A SOCAFRICA planning document obtained by TomDispatch offers a window onto the scope of these "multi-national, collective actions" carried out by America's most elite troops in Africa. The declassified but heavily redacted secret report, covering the years 2012-2017 and acquired via the Freedom of Information Act (FOIA), details nearly 20 programs and activities -- from training exercises to security cooperation engagements -- utilized by SOCAFRICA across the continent. This wide array of low-profile missions, in addition to named operations and quasi-wars, attests to the growing influence and sprawling nature of U.S. Special Operations forces (SOF) in Africa.
How U.S. military engagement will proceed under the Trump administration remains to be seen. The president-elect has said or tweeted little about Africa in recent years (aside from long trading in baseless claims that the current president was born there). Given his choice for national security adviser, Michael Flynn -- a former director of intelligence for Joint Special Operations Command who believes that the United States is in a "world war" with Islamic militants -- there is good reason to believe that Special Operations Command Africa will continue its border-busting missions across that continent.
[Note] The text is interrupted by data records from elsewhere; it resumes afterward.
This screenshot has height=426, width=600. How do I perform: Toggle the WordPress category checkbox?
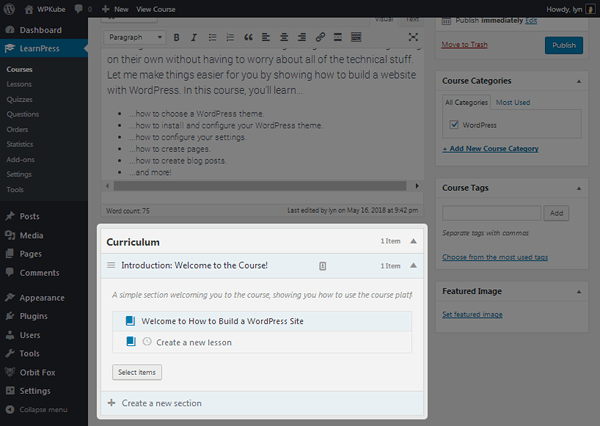point(455,125)
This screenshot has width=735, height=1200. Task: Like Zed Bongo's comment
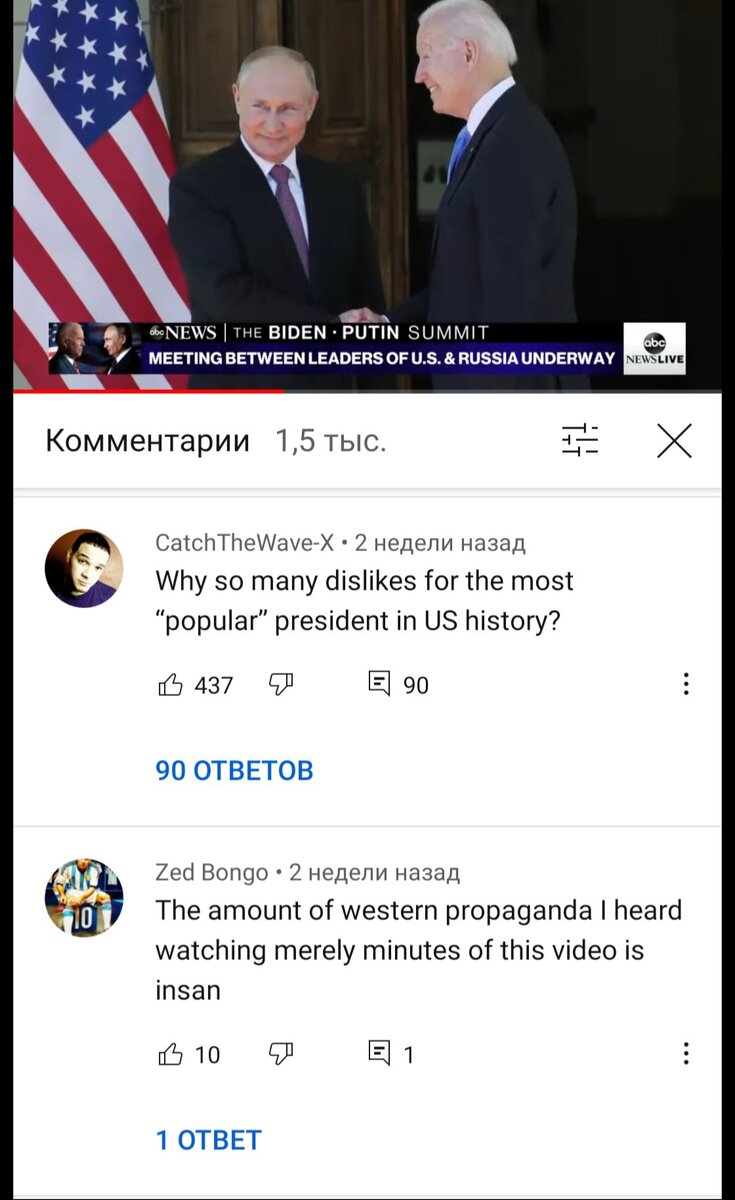[172, 1054]
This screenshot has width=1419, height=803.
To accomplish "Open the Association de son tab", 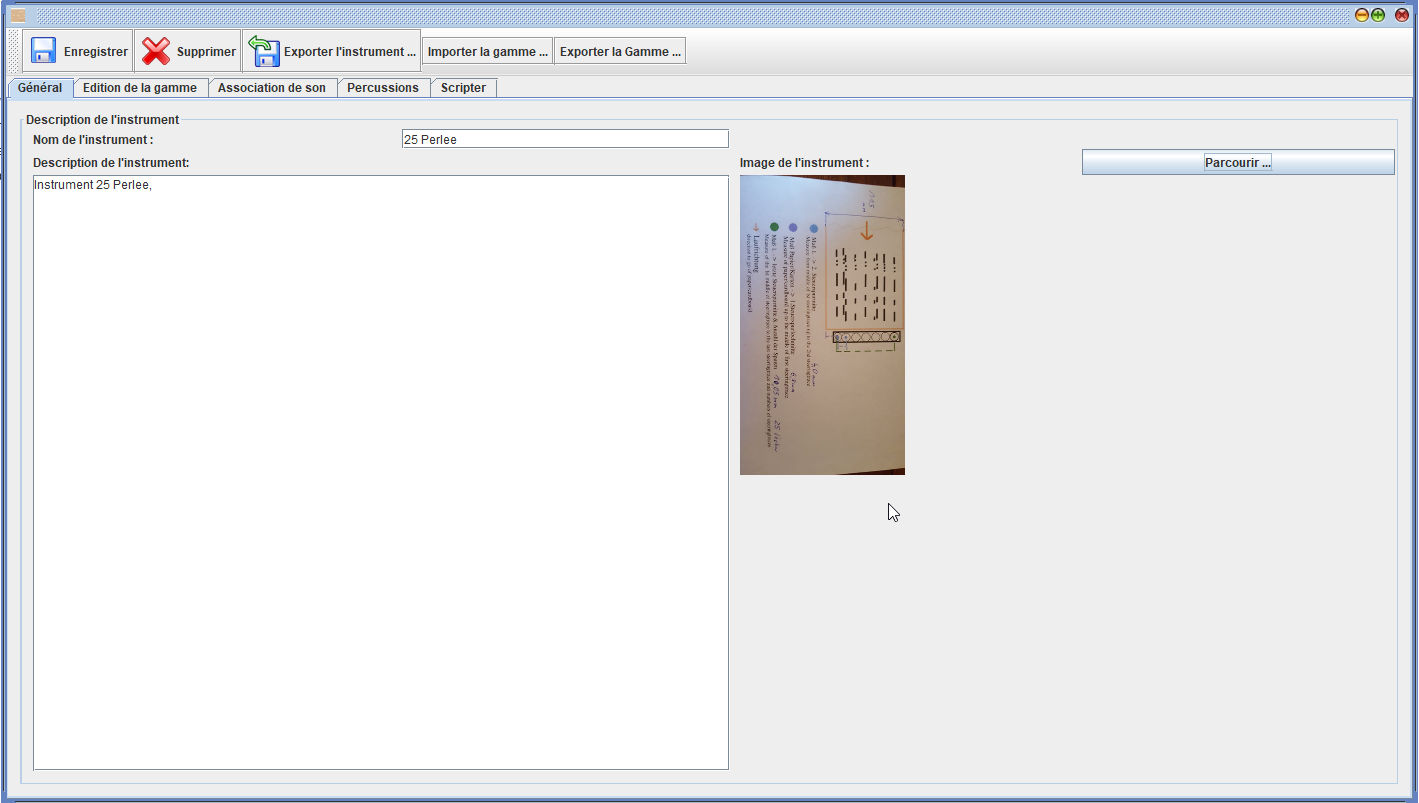I will tap(271, 88).
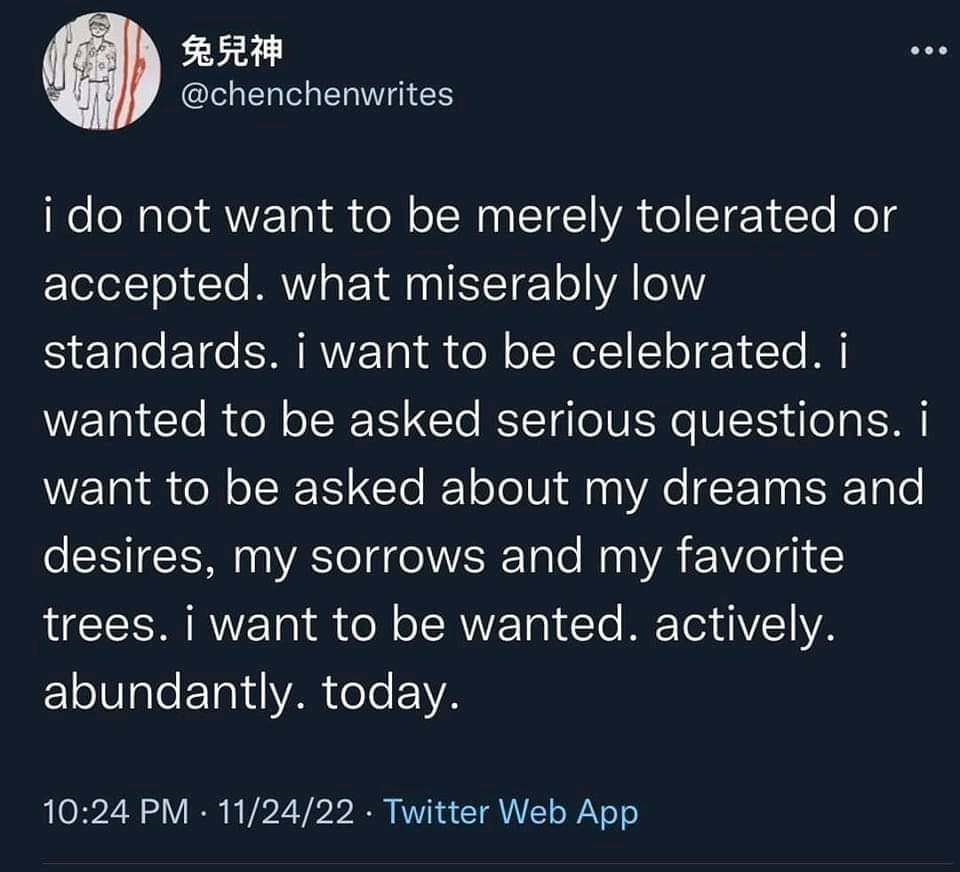960x872 pixels.
Task: Click the phrase 'about my dreams and'
Action: click(682, 490)
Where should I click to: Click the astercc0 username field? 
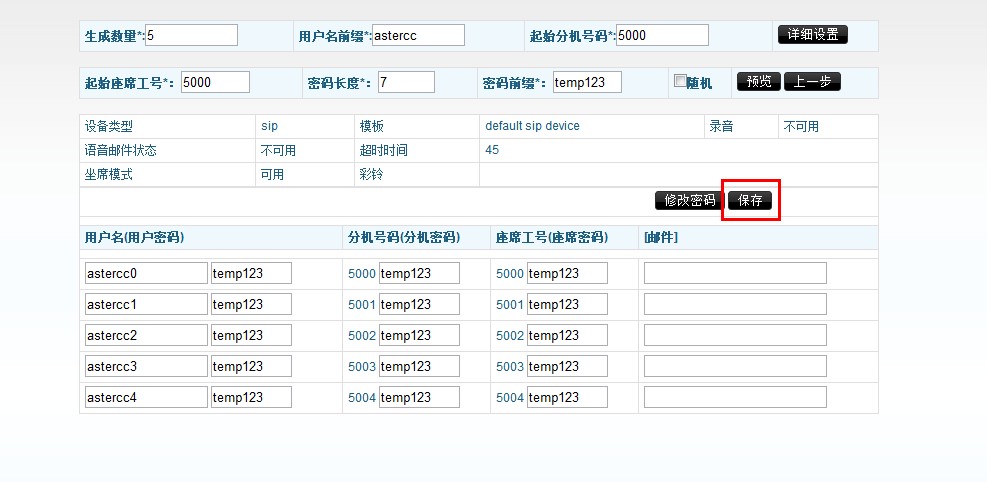point(146,273)
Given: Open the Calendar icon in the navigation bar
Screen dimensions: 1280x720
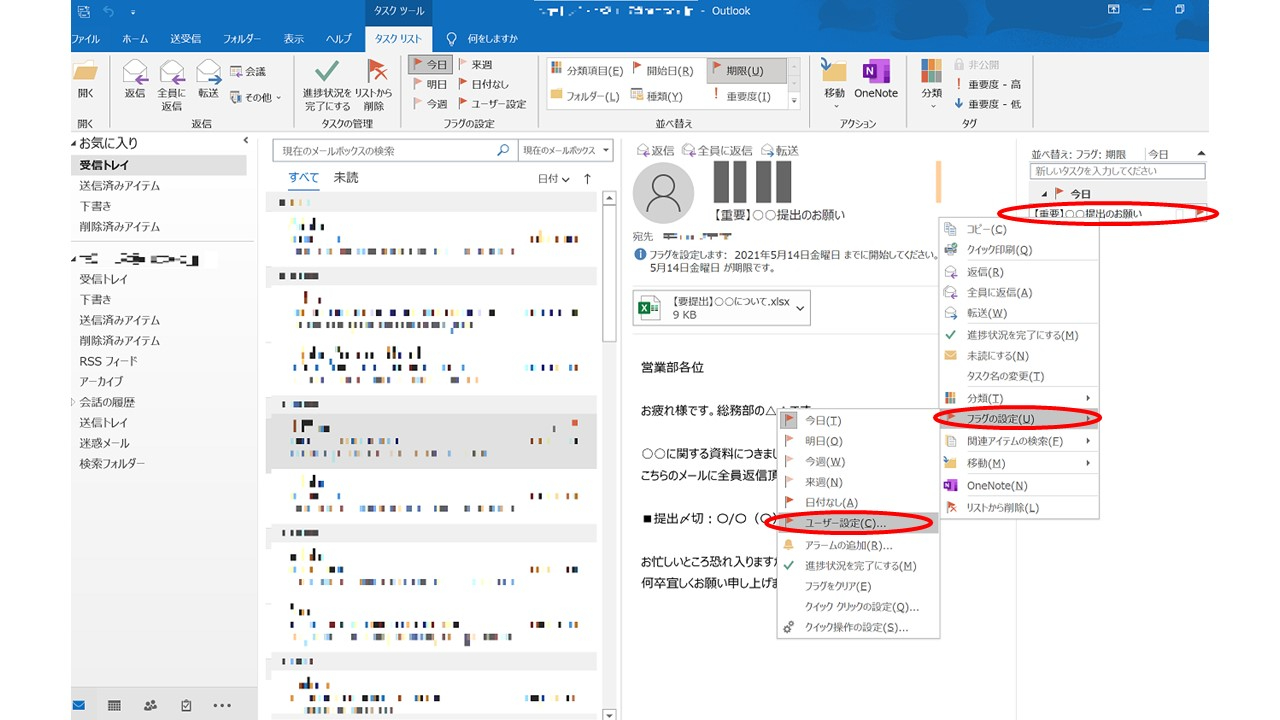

That, in turn, means that Africa is likely to remain crucial to America's nameless global war on terror.
Publicly, the command claims that it conducts its operations to "promote regional stability and prosperity," while Bolduc emphasizes that its missions are geared toward serving the needs of African allies. The FOIA files make clear, however, that U.S. interests are the command's principal and primary concern -- a policy in keeping with the America First mindset and mandate of incoming commander-in-chief Donald J. Trump -- and that support to "partner nations" is prioritized to suit American, not African, needs and policy goals.
Shades of Gray
Bolduc is fond of saying that his troops -- Navy SEALs and Army Green Berets, among others -- operate in the "gray zone," or what he calls "the spectrum of conflict between war and peace." Another of his favored stock phrases is: "In Africa, we are not the kinetic solution" -- that is, not pulling triggers and dropping bombs. He also regularly takes pains to say that "we are not at war in Africa -- but our African partners certainly are."
That is not entirely true.
Earlier this month, in fact, a White House report made it clear, for instance, that "the United States is currently using military force" in Somalia. At about the same moment, the New York Times revealed an imminent Obama administration plan to deem al-Shabab "to be part of the armed conflict that Congress authorized against the perpetrators of the Sept. 11, 2001, terrorist attacks, according to senior American officials," strengthening President-elect Donald Trump's authority to carry out missions there in 2017 and beyond.